The Court next addresses the ATS in 2013 in the Kiobel case, Kiobel v. Royal Dutch Petroleum Co. And it was in that case that the Court expressly held that the presumption against extraterritoriality applies to claims under the ATS. In that case, because all of the relevant conduct took place outside of the U.S., the Court did not need to determine what the ATS’s specific focus was. But the Court noted that claims brought under the statute have to, quote, “touch and concern the United States with sufficient force to displace the presumption against extraterritoriality.” And the Kiobel Court expressly held that mere corporate presence is insufficient to touch and concern the United States.
The next significant case, next significant precedent, is three years later in 2016, RJR Nabisco v. European Community. It’s not an ATS case; it’s a civil RICO case. But it’s significant for our analysis today because it sets forth another two-part test involving how the Court looks to analyze the extraterritoriality, or not, of the statute. Basically, the Court in RJR looks at the claim that its civil RICO plaintiffs brought and held that civil RICO plaintiffs have to allege sufficient domestic conduct as the focus of the RICO statute to displace the presumption against extraterritoriality and has to also allege and prove a domestic injury.
They set forth a two-step framework for this analysis. Step one under RJR, the Court asks whether the presumption has been rebutted; that is, basically, whether Congress has given an affirmative indication that the statute applies extraterritorially. If Congress hasn’t done that, then at step two, the Court has to ask whether the case involves a domestic application of the statute by considering the statute’s focus. And to consider the focus of the statute, the Court has to look to what the statute was essentially aimed to regulate, the person whose interests, in other words, the statute seeks to protect.

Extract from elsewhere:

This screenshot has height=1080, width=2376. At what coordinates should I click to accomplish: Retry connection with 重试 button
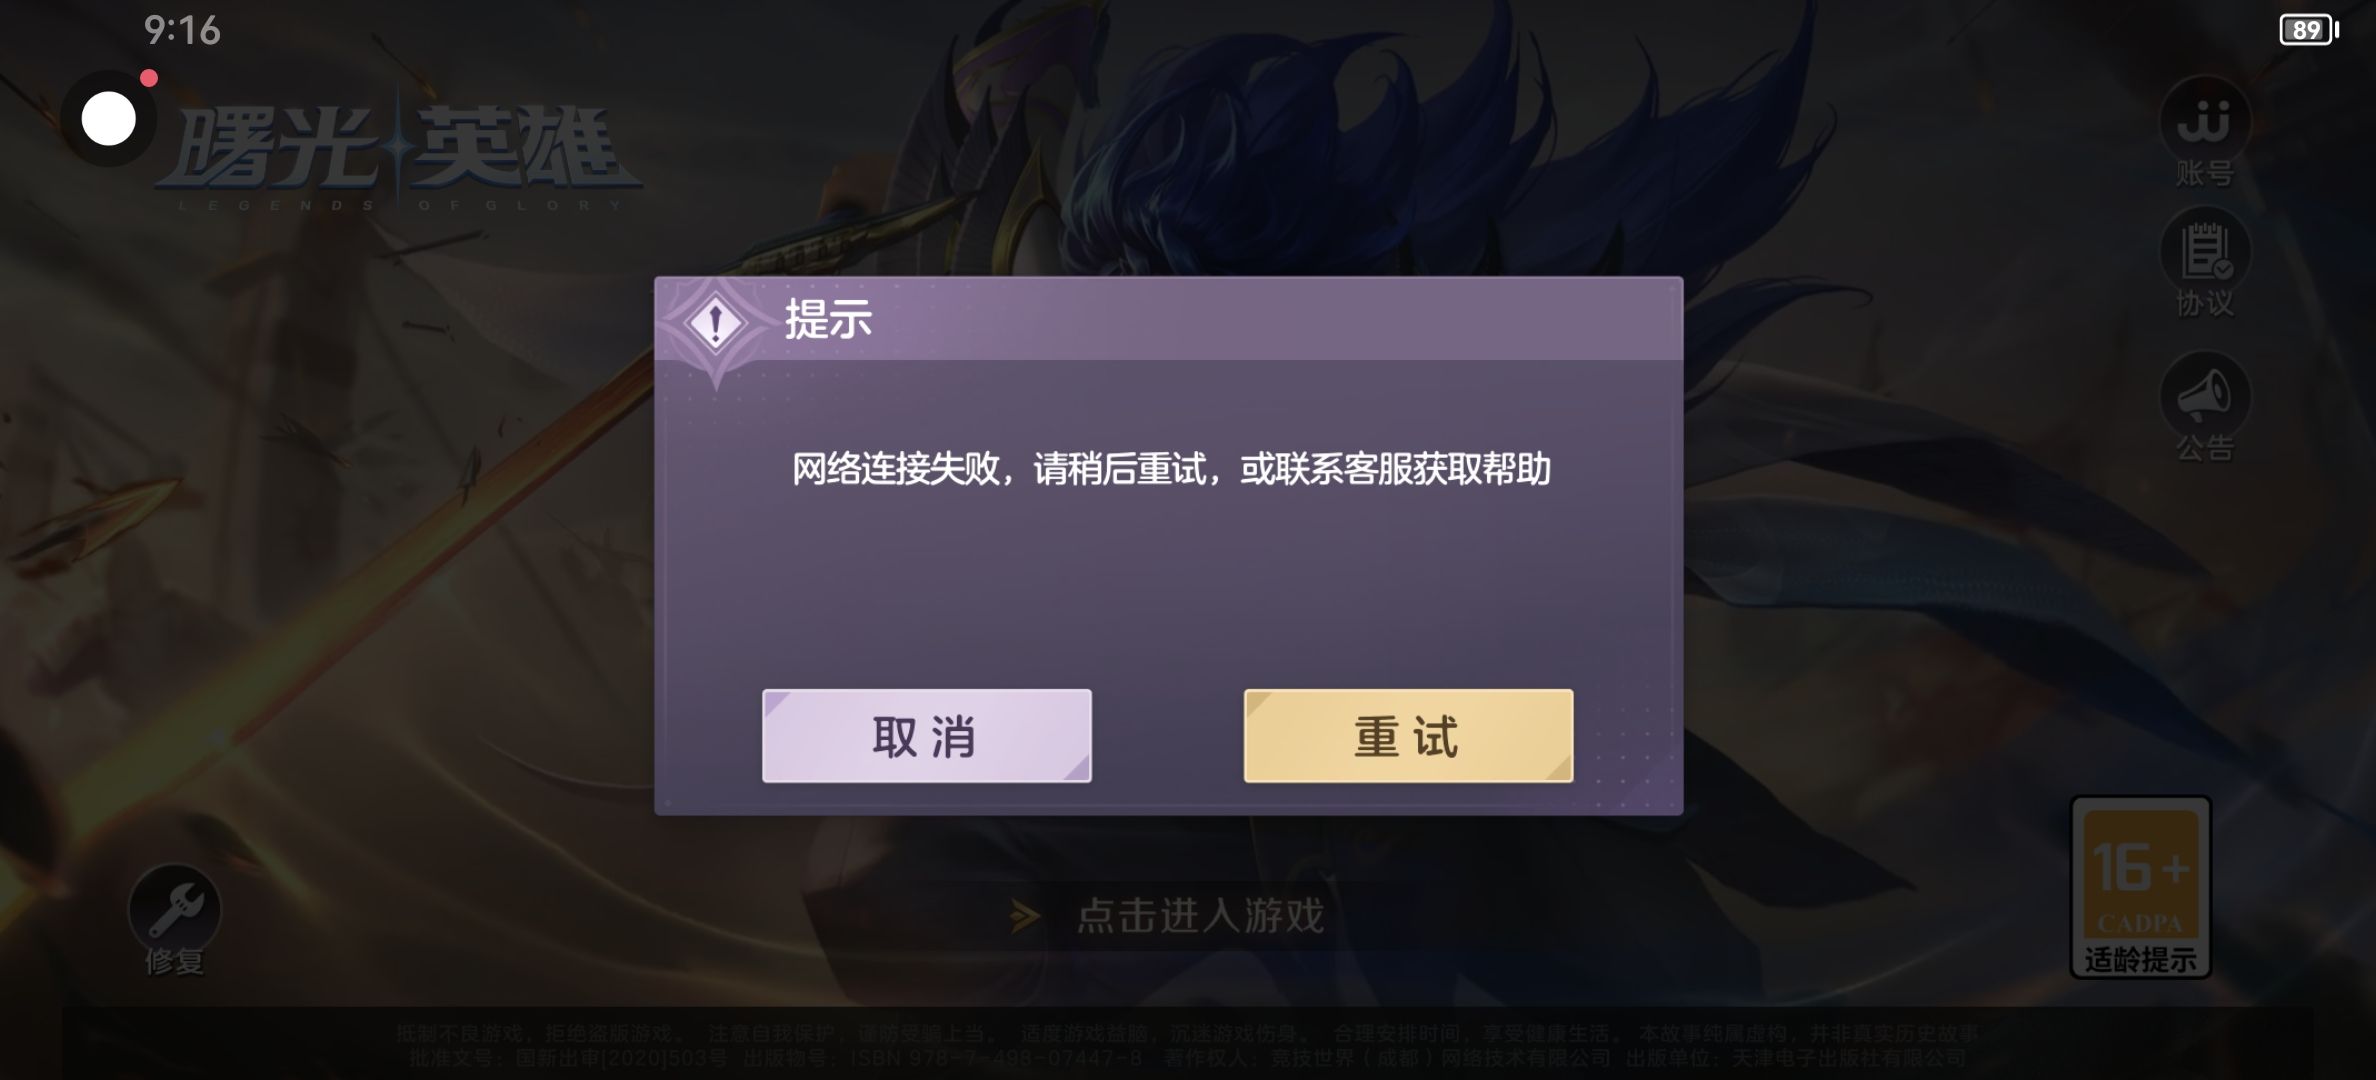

In our cases, in the Nestlé and Cargill consolidated cases, the litigants essentially posed the touch and concern tests and the focus test as competing analytical frameworks, but they’re not really that at all. RJR clarifies, essentially, what touch and concern means. There’s no special extraterritorial test for the ATS, which is why RJR is relevant to our analysis, even though it’s not an ATS case.
The final and perhaps most significant precedent for today’s case is Jesner v. Arab Bank, a 2018 case with a number of concurring opinions and fractured holdings, but one in which five justices, Kennedy, Roberts, Thomas, Alito, and Gorsuch, agreed that foreign corporations were not subjected to ATS liability. The petitioners in that case were relatives of the victims of terrorist attacks in Israel, the West Bank, and elsewhere. And they sued a Jordanian-based bank, Arab Bank, claiming that it facilitated the terrorist acts by using its corresponding account in the United States to process dollar-denominated transactions to launder money, etc., etc.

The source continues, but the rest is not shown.